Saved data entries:

----------------------------------------

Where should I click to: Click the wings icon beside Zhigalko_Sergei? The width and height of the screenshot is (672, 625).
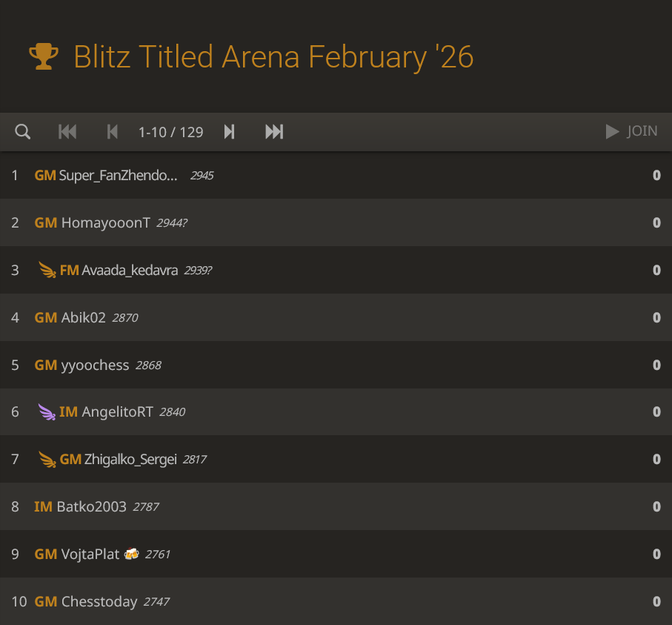coord(47,460)
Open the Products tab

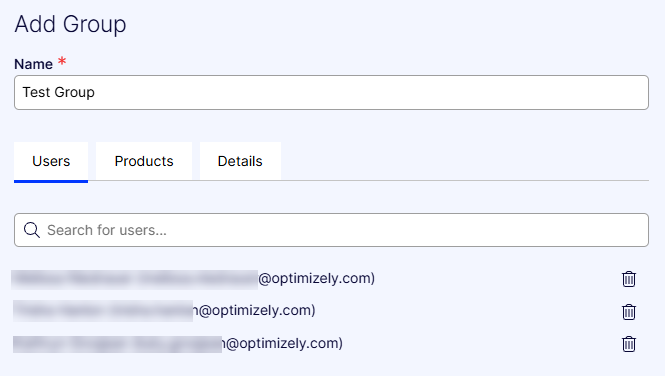coord(144,162)
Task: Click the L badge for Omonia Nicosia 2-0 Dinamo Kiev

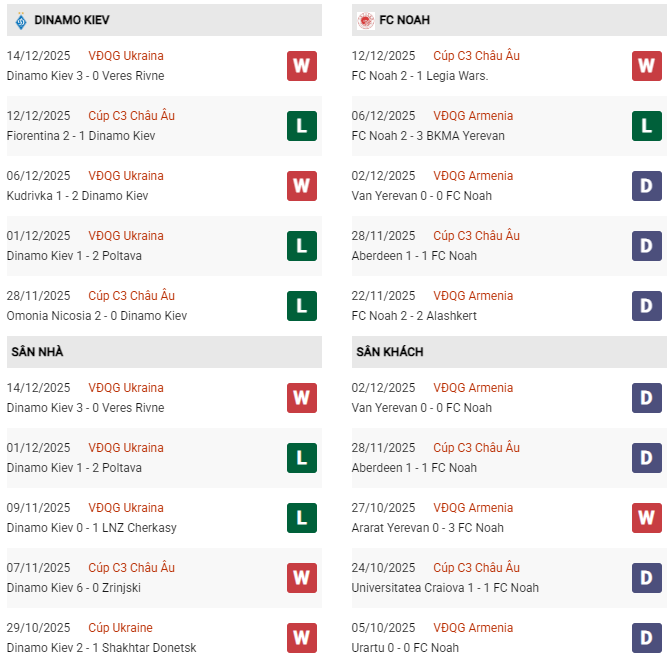Action: [x=302, y=306]
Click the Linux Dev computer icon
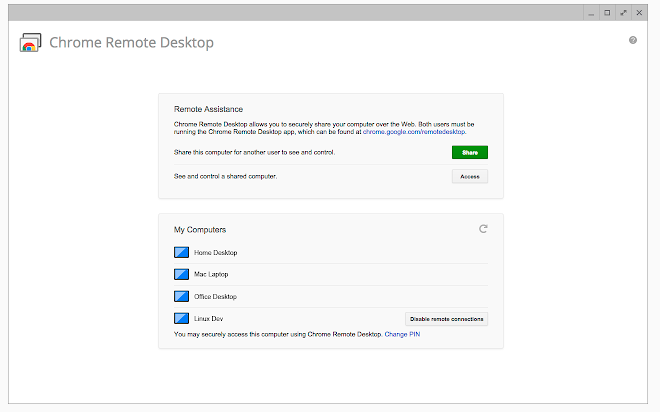Image resolution: width=660 pixels, height=412 pixels. coord(181,319)
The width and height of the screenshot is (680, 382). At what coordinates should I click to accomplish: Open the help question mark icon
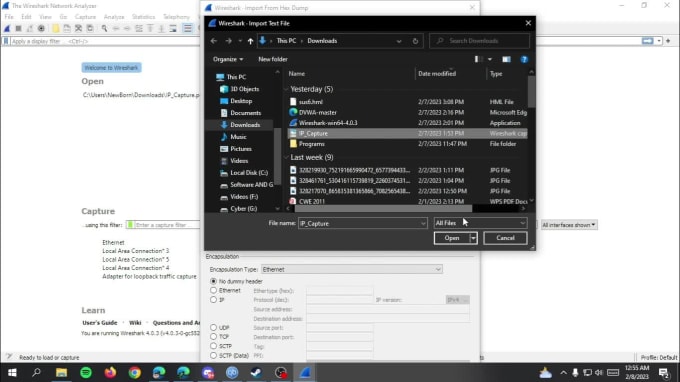[524, 59]
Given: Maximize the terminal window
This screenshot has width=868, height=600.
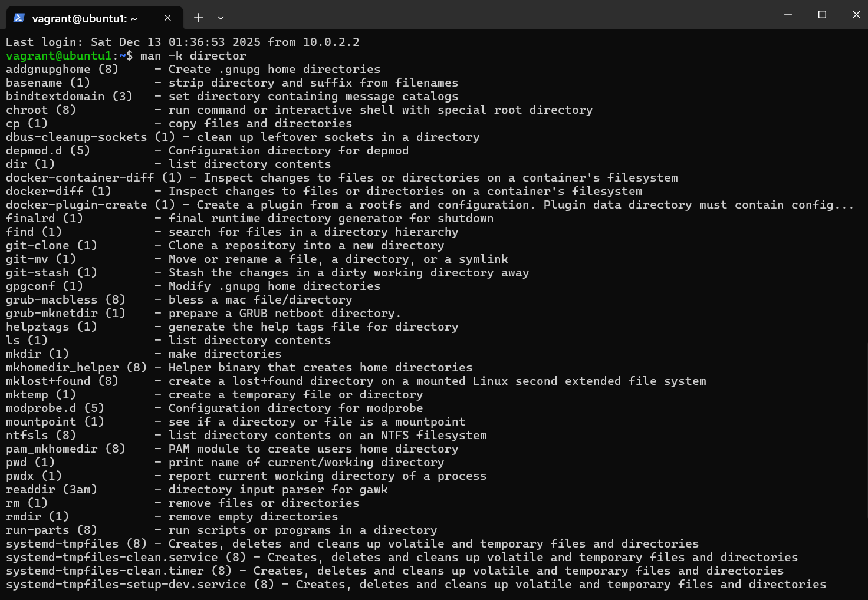Looking at the screenshot, I should coord(822,14).
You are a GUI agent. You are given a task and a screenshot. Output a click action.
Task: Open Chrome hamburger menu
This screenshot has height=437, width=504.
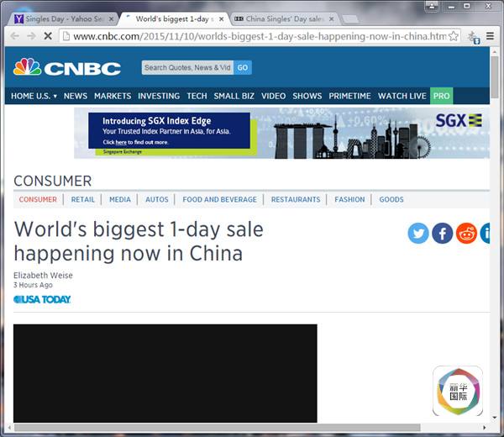tap(490, 37)
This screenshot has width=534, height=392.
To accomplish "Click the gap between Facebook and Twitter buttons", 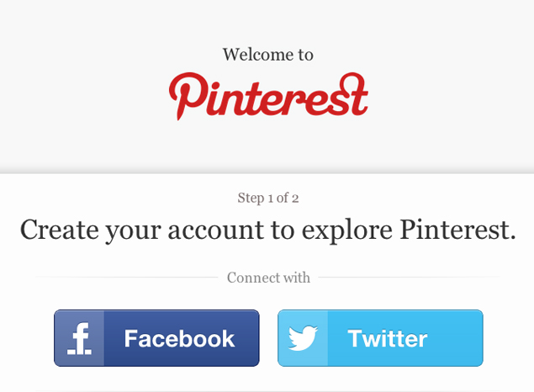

----------------------------------------

* _Prompt_
The answer must be an exact copy of the lines from the one with "You are a GUI" through the final line above, both ends included, and nothing else; pictures stay out.

* _Output below_
You are a GUI agent. You are given a task and a screenshot. Output a click action.
Task: Open Chrome hamburger menu
This screenshot has height=437, width=504.
tap(490, 37)
This screenshot has width=534, height=392.
To accomplish "Click the gap between Facebook and Twitter buttons", 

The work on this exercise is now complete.